[Entrées de données]
-=-=-=-=-

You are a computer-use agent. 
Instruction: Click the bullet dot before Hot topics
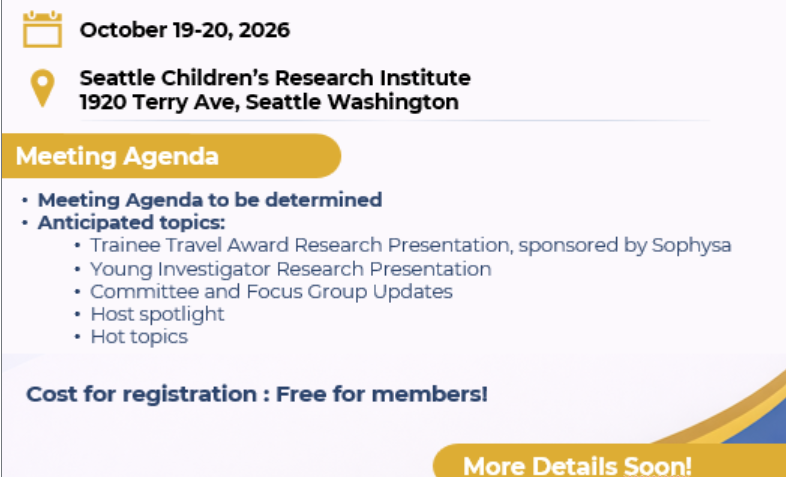[x=79, y=338]
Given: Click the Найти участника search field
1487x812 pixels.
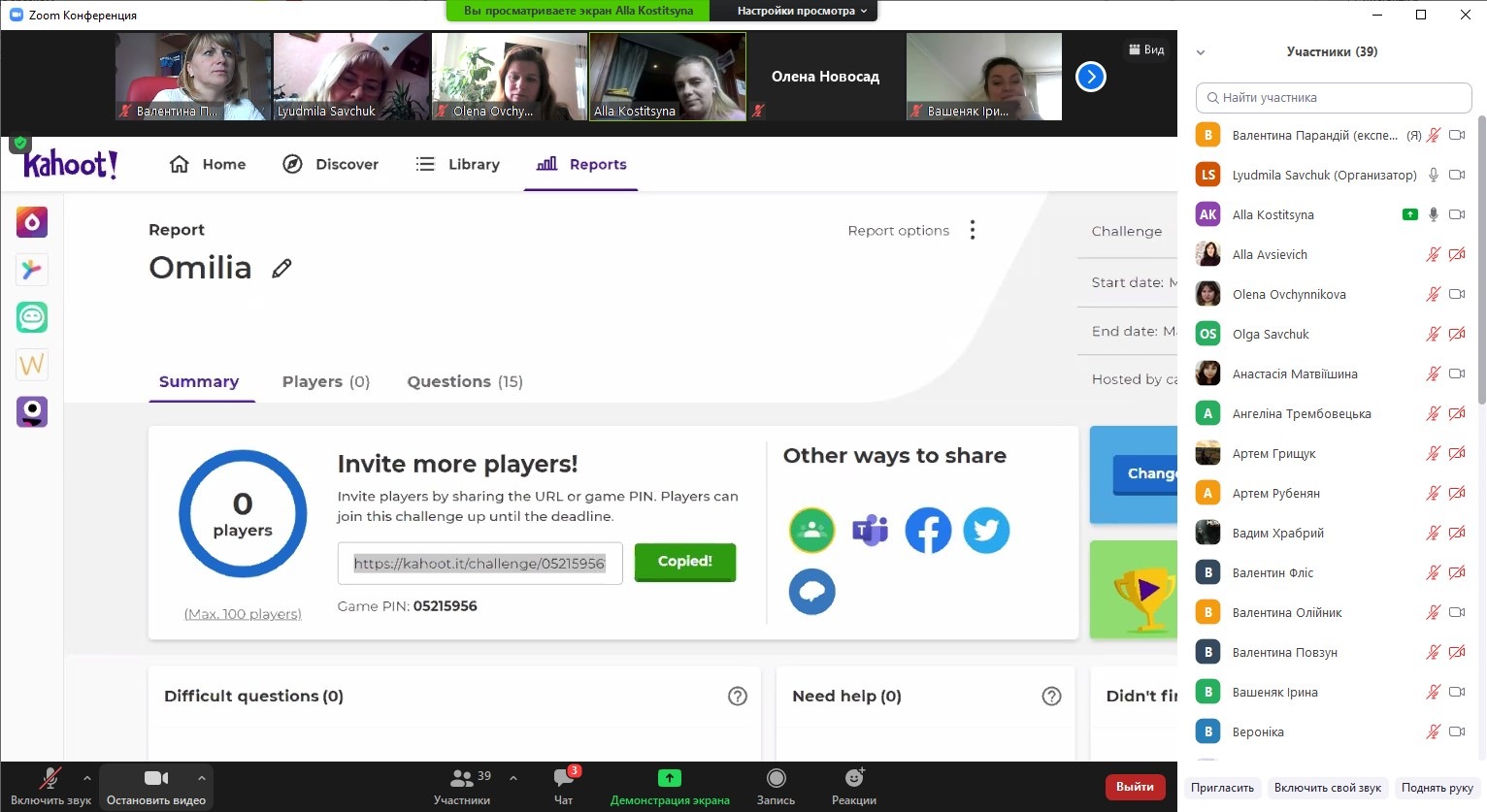Looking at the screenshot, I should (x=1334, y=98).
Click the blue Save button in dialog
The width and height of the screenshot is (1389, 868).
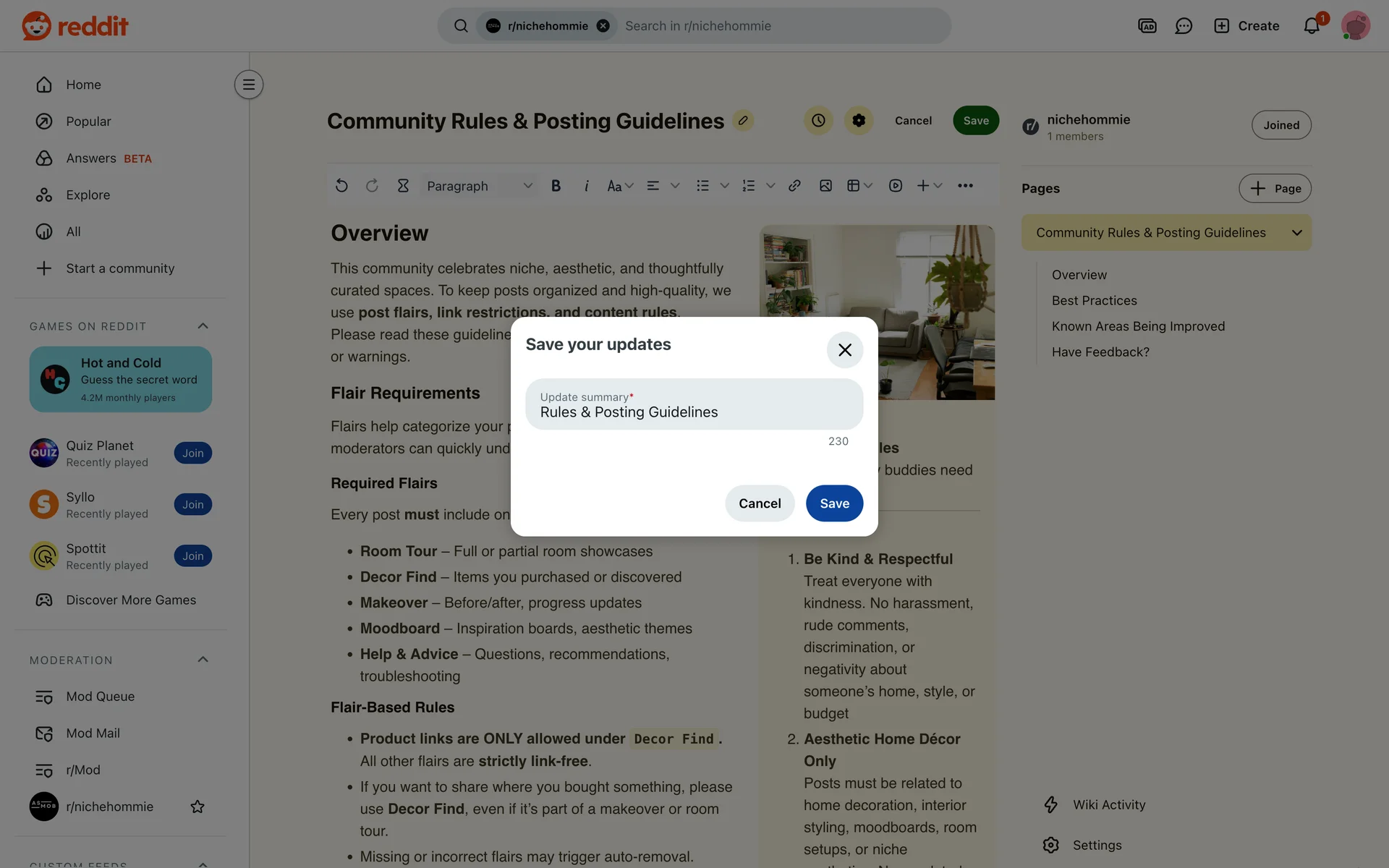point(834,503)
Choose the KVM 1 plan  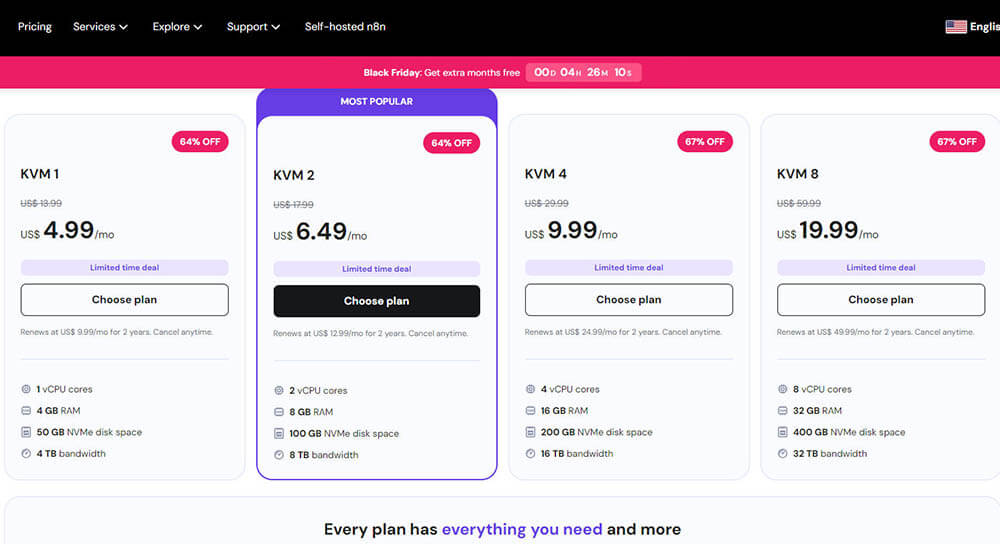pyautogui.click(x=124, y=300)
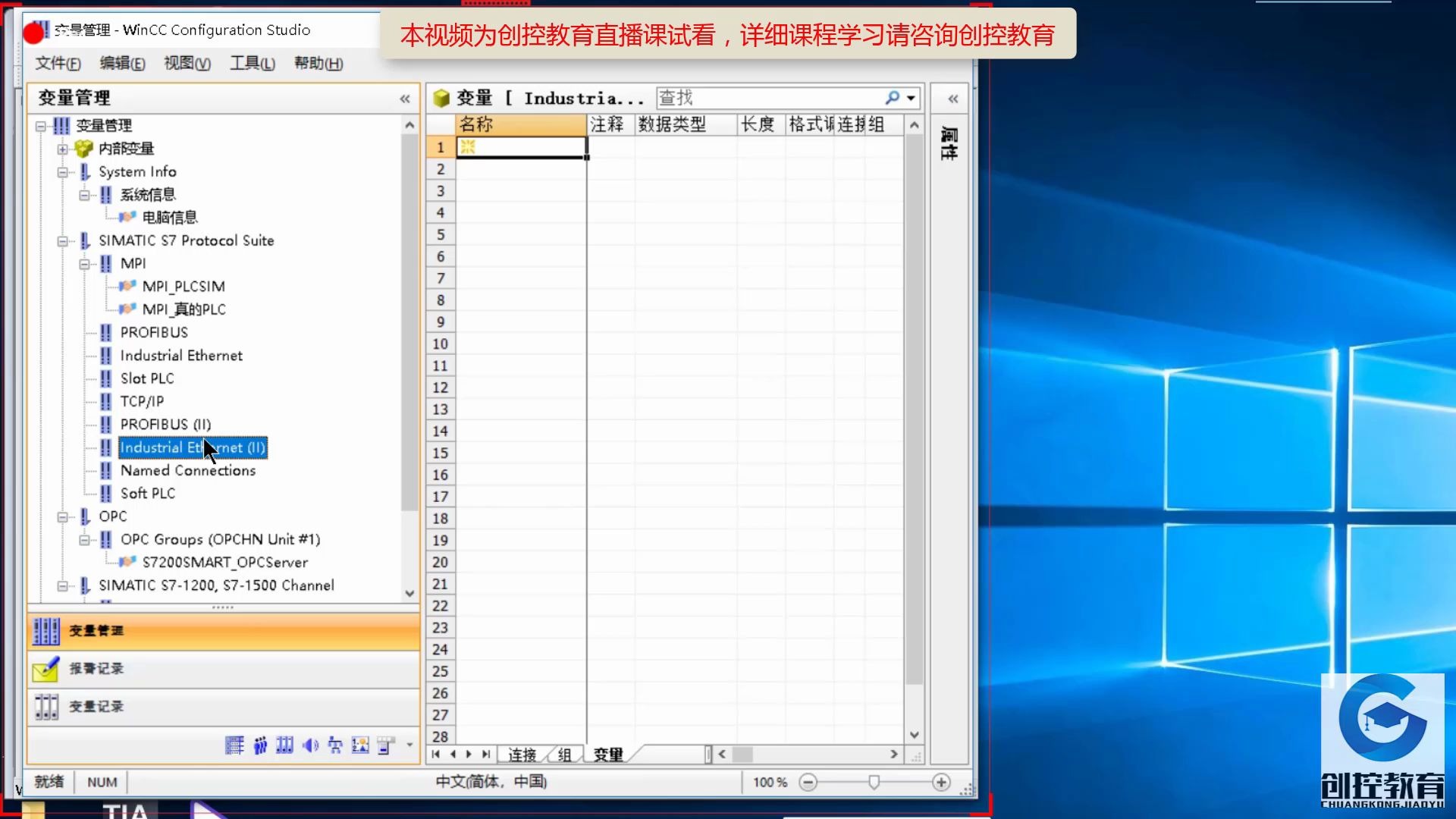The height and width of the screenshot is (819, 1456).
Task: Click the search magnifier icon
Action: tap(893, 98)
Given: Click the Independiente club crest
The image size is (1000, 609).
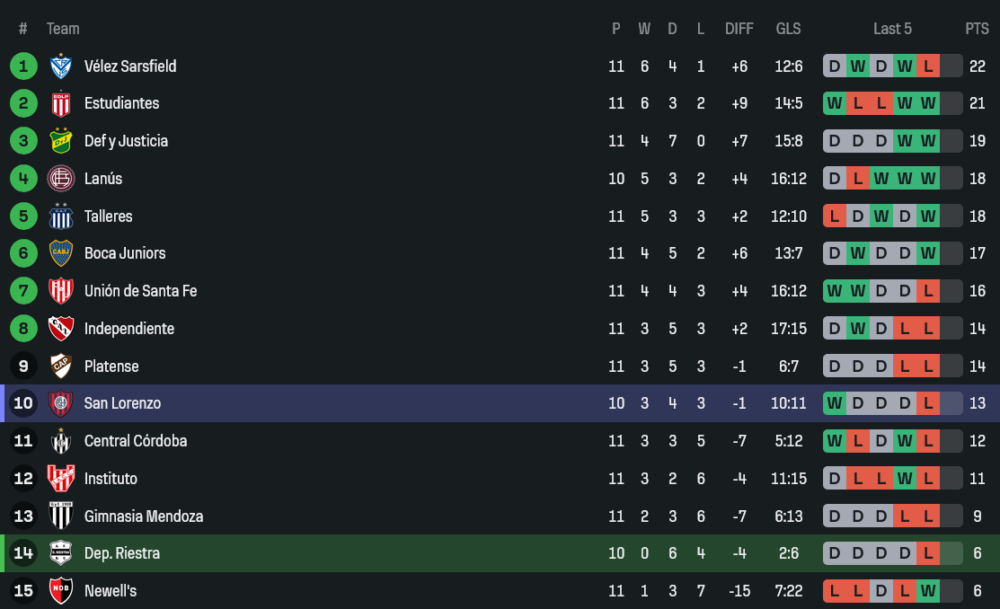Looking at the screenshot, I should coord(61,329).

-=-=-=-=-

[Consigne]
Reproduisez tout ce qui va de la ligne contenant « Given: Click the Independiente club crest » jusqu'à la fin des entrées en remplaçant « crest » par « emblem », sans rien modifier d'autre. Omettez les images dans votre réponse.

[Résultat de l'exercice]
Given: Click the Independiente club emblem
The image size is (1000, 609).
Looking at the screenshot, I should coord(61,329).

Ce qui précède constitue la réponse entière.